I'm back in D.C. and just finished my first week of training. My first course was an Iraq Area Studies class, which covered everything from an overview of Iraqi history and current events, Iraqi language and culture, life at the embassy, administrative tasks unique to serving in Baghdad, and security. The information we learned was very broad and not very deep. In other words, I learned just enough to realize I don't know anything. That's not to say that this week wasn't interesting and helpful. But, trying to cover the complexities of Sunni-Shi'a conflict, Shi'a-Shi'a conflict, Iraqi Kurds vs. Iranian Kurds, tribal relationships, not to mention Iran, in the space of a few hours is tough.
The diverse reading materials included sections on "Building Cultural Competency," "Factions in Iraq," "Counterinsurgency Doctrine," "Managing Stress in High Threat Environments," and "Ambush Awareness." It was an intense crash course in understanding Iraq.
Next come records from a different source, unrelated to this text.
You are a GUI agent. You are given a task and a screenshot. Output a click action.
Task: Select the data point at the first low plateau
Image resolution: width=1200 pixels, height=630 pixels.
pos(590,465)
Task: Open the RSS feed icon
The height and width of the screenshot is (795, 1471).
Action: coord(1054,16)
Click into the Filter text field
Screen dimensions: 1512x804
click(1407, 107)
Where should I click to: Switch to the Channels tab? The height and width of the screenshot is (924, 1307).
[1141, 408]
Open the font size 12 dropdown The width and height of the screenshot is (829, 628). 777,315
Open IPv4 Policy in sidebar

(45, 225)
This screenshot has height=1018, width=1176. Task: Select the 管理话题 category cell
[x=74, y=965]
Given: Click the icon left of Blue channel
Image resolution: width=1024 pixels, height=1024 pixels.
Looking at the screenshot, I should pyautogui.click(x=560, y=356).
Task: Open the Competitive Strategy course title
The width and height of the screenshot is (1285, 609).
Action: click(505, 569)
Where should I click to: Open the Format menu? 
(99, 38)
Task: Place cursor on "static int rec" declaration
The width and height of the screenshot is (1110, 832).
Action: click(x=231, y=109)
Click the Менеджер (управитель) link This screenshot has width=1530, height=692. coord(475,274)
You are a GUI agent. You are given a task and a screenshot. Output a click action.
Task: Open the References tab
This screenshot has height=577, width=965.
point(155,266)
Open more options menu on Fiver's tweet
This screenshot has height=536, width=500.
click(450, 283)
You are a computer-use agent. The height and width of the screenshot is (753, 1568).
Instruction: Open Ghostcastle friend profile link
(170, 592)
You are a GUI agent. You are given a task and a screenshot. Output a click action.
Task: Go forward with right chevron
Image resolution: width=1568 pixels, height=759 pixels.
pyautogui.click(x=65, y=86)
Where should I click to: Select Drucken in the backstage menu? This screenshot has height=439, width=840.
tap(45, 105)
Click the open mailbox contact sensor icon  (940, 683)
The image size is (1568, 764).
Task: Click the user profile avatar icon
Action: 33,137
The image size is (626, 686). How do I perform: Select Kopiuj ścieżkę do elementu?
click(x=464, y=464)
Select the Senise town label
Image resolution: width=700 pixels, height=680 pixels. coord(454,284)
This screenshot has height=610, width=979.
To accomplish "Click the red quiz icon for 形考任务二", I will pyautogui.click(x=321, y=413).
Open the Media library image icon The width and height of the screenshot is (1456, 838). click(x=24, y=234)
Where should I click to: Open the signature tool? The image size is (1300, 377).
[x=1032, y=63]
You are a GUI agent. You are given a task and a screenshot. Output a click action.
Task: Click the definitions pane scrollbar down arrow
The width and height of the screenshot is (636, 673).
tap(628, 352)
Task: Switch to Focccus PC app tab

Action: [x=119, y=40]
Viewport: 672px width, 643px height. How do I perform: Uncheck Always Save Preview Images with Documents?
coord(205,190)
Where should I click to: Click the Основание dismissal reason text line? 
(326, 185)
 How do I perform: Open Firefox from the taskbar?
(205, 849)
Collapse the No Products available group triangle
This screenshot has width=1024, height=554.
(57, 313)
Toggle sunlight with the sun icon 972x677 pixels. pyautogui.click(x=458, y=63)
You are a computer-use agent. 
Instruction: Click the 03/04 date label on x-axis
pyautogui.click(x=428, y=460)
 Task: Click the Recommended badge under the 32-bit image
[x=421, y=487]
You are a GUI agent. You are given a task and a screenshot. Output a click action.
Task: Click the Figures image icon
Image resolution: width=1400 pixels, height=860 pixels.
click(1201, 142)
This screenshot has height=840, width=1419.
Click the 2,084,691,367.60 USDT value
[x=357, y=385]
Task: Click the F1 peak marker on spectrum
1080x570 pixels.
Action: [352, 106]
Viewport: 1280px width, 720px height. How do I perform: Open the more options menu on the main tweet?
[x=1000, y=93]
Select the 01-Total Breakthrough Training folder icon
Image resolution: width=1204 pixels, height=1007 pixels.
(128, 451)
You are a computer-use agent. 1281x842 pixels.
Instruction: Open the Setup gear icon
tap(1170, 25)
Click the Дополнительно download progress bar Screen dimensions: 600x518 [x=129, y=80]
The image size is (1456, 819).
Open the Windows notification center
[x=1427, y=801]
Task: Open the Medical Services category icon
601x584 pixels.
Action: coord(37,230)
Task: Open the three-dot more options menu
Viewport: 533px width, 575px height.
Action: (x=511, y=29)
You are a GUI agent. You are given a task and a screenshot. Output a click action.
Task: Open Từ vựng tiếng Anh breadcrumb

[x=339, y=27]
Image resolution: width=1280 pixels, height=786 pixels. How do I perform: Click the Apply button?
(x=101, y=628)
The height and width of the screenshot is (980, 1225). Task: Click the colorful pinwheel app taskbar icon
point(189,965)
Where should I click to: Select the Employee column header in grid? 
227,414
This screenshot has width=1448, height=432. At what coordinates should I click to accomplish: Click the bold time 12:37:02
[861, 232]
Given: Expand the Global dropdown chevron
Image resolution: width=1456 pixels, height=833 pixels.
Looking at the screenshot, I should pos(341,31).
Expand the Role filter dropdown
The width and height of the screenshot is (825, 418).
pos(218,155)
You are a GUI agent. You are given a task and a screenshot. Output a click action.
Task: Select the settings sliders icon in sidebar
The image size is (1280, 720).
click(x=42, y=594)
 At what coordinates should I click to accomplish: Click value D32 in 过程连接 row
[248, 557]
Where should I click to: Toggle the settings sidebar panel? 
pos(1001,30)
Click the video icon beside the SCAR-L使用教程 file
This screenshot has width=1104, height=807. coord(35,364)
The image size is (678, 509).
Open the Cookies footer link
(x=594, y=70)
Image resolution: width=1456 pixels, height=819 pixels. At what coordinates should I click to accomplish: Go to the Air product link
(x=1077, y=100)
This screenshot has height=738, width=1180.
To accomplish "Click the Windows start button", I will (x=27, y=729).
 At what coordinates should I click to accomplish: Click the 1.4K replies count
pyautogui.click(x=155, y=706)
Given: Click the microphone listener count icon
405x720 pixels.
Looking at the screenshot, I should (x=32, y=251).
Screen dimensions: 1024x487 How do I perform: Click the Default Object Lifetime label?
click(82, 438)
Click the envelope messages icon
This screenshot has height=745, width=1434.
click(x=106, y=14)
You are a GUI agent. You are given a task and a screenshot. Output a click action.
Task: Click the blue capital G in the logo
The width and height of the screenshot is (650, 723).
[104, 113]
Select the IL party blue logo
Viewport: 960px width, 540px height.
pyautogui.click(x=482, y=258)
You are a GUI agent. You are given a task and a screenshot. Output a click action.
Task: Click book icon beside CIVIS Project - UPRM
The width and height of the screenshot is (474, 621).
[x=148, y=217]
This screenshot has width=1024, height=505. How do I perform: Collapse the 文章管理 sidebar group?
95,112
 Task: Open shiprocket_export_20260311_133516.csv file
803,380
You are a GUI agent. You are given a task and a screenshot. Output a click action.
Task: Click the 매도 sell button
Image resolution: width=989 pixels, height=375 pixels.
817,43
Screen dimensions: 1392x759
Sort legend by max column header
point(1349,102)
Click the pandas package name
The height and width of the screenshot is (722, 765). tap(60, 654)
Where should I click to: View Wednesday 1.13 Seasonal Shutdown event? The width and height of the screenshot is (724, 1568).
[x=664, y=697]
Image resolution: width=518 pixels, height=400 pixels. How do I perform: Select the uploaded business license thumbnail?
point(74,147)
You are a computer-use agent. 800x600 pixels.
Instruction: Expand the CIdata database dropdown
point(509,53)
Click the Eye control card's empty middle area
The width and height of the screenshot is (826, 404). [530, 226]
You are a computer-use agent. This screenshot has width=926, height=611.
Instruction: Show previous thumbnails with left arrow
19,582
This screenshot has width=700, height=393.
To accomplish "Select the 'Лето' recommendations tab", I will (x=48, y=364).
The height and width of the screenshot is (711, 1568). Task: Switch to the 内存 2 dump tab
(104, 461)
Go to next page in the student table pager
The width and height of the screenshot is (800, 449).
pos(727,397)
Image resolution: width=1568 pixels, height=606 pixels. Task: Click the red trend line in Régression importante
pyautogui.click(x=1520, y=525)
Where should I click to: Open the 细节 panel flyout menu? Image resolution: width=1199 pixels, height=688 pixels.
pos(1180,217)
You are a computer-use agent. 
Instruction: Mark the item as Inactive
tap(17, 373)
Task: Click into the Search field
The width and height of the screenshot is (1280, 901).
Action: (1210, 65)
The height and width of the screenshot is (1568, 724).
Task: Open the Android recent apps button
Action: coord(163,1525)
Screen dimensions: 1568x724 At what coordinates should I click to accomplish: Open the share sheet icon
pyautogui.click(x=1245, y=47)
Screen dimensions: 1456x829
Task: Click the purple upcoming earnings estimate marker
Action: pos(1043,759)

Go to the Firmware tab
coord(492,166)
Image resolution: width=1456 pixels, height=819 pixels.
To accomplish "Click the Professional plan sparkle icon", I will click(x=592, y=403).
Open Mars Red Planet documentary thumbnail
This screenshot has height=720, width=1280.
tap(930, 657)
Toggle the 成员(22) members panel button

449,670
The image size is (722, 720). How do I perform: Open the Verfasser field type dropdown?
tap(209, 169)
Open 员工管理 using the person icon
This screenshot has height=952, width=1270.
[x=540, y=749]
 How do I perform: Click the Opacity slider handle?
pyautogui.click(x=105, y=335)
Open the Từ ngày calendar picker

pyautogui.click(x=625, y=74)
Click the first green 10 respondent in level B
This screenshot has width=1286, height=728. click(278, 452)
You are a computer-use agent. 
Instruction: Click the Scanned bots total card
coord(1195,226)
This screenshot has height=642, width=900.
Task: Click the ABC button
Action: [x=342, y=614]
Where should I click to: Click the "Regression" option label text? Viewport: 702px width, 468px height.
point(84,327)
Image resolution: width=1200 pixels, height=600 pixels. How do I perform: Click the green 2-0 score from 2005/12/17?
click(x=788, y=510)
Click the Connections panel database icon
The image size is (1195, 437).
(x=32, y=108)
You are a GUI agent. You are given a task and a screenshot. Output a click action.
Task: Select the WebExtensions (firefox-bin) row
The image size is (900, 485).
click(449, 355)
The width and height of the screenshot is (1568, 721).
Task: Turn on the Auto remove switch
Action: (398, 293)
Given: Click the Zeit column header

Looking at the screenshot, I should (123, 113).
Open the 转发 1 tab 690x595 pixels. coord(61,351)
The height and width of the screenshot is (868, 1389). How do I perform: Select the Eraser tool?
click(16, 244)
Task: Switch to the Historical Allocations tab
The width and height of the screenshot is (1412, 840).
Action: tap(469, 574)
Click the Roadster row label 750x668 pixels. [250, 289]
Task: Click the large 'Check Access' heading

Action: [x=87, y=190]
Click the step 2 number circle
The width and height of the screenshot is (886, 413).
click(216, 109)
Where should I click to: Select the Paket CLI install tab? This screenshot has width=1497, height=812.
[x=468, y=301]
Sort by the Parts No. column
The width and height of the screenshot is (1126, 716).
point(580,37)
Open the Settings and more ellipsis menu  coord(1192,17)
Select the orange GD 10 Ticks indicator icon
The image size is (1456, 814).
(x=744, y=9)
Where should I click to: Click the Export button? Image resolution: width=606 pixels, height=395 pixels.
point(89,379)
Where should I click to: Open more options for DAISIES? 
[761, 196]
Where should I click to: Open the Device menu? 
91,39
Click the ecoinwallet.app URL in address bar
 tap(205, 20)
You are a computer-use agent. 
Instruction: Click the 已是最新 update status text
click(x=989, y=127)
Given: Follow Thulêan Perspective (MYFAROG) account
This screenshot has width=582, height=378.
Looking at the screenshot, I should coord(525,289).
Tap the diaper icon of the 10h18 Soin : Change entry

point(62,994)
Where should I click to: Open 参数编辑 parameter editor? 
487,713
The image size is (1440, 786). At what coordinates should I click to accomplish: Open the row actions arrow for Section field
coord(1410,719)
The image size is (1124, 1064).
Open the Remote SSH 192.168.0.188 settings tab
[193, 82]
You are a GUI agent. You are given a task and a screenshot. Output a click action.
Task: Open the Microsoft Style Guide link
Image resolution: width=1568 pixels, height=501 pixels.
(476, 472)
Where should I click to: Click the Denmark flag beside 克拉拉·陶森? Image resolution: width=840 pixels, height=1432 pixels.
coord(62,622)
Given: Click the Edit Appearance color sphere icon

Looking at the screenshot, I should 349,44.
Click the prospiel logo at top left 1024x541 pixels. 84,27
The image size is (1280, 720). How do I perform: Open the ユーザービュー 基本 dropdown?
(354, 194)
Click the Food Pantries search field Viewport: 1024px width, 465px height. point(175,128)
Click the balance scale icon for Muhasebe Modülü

Strangely, the most stressful part was not the information overload on current events in Iraq or even the security issues we're facing, but the administrative stuff. There is an overwhelming amount of checklists and guidelines and requirements that need to be fulfilled before you ever get on the plane. A lot of this is normal stuff anyone does to prepare for an overseas assignment - arranging your pack-out and flight, making sure your medical clearance is up to date, etc. But serving in Iraq adds another page to a person's To Do list - arranging the military flight into Baghdad, getting the CAC badge from the Pentagon, making sure my medical insurance covers me in a war zone...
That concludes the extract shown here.